This morning, anyway, the regulars had other things on their minds. They were still trying to absorb what Jeff Hall had said about Fritz Buhl’s part in making things easier for the Transkei POWs. And they were agog to hear what George could tell them about the conflagration afterwards at the Rec Ground.
‘So who did it then?’ Pondo asked. ‘Who spoilt our party? Was it that spy again? You army blokes must have some idea.’
Nick Mostert, since he was no longer suspected of being “that spy”, gave his opinion. ‘I don’t think any Nazi sympathiser would have set old Adolf on fire. Even a model of him. It would go against the grain.’
‘I think you’re right, Nick,’ said Gerald Wilson. ‘So who could it have been, George?’
‘Oh, we have a pretty good idea,’ George said, mysteriously.
In fact, George Trebble had no idea at all.
Sergeant Jock Brown had arrived at the Rec the previous night at the height of the blaze. He had found volunteers from the fire brigade filling buckets of water from a solitary tap. He told them not to bother, to let the bonfire take its course. The fire was not going anywhere else.

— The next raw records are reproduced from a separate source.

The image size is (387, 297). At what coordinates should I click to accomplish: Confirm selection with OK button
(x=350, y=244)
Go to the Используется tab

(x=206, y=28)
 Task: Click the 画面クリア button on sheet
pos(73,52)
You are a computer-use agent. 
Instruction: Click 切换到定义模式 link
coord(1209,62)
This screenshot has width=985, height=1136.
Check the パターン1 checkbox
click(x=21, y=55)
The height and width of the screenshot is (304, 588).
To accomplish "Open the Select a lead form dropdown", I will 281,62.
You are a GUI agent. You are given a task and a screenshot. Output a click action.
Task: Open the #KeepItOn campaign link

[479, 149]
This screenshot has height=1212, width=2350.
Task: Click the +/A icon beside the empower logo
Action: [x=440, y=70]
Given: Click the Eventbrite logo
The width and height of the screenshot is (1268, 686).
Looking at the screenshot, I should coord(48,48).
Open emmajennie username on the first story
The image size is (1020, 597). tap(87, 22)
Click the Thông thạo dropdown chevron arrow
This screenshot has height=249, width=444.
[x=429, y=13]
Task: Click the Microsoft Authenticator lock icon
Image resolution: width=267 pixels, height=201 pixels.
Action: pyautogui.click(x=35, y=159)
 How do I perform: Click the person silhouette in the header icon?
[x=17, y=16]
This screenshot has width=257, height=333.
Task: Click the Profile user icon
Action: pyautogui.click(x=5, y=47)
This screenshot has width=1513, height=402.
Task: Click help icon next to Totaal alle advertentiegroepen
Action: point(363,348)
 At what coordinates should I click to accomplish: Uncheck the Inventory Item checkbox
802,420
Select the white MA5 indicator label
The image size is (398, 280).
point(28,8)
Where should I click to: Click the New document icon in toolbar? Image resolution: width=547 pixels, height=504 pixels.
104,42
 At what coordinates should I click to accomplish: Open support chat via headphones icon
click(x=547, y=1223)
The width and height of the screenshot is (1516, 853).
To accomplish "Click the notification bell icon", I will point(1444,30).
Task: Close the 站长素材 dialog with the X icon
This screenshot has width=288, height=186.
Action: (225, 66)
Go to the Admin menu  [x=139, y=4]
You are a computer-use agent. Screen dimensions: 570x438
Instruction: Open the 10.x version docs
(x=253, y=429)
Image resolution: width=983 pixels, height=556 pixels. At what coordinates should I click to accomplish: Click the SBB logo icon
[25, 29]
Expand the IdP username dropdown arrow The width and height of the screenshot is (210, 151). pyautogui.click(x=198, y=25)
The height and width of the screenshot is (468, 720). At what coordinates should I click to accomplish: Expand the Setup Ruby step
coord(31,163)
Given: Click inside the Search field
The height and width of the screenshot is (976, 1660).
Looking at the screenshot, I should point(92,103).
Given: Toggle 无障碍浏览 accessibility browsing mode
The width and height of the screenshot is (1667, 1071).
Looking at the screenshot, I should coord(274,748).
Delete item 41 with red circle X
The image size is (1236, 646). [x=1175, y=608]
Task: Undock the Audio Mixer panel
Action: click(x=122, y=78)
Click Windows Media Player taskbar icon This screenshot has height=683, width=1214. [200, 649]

They all watched in some awe as Adolf Hitler became animated and suddenly rose from his seat, an action generated by pockets of air in the firewood.
Someone tapped Jock Brown on the arm. It was Melvyn Swanepoel, the janitor from the Drill Hall over the road.
‘I saw them, Jock!’ he said.
‘Them, Swanny?’
‘Three of them,’ said Swanepoel. ‘Three women. They were running up Alexandra Road.’
Brown digested the information. ‘You’re sure it wasn’t one woman and, maybe, two men?’
‘No, Jock. Three women. For sure. All in long dresses.’
Oh, my God, Jock Brown thought. It was Ma Perkins and her mad daughters!
From his home, he phoned Digger O’Brien to tell him.
‘What are you going to do?’ Digger asked. ‘Arrest them?’
‘On what evidence?’ Jock Brown said. ‘Swanny wouldn’t be able to identify them. We’ll just have to write it off as something that happened, just something else to put in our war journal.’
‘I suppose so.’
‘But one thing, Digger,’ said Brown. ‘For God’s sake, don’t tell George Trebble. Otherwise, we’ll have another bloody public meeting and they’ll want to tar and feather the whole Perkins family!’
Surprisingly, that Saturday fete met the expectations of the organisers. The early demise of the Nazi leader probably attracted more people than otherwise would have come. Particularly after one of the volunteer firemen had a brainwave. He tied a neatly lettered sign around what was left of the broomstick that had been the Fuhrer’s spine.
It was a variation of the old Guy Fawkes chant – “Guy Fawkes, Guy, stick him in the eye!” – and it seemed to excite the many schoolchildren who thronged around the ashes. Soon, some of them began to march about, chanting, ‘Easy as pie! Stick Hitler in the eye!’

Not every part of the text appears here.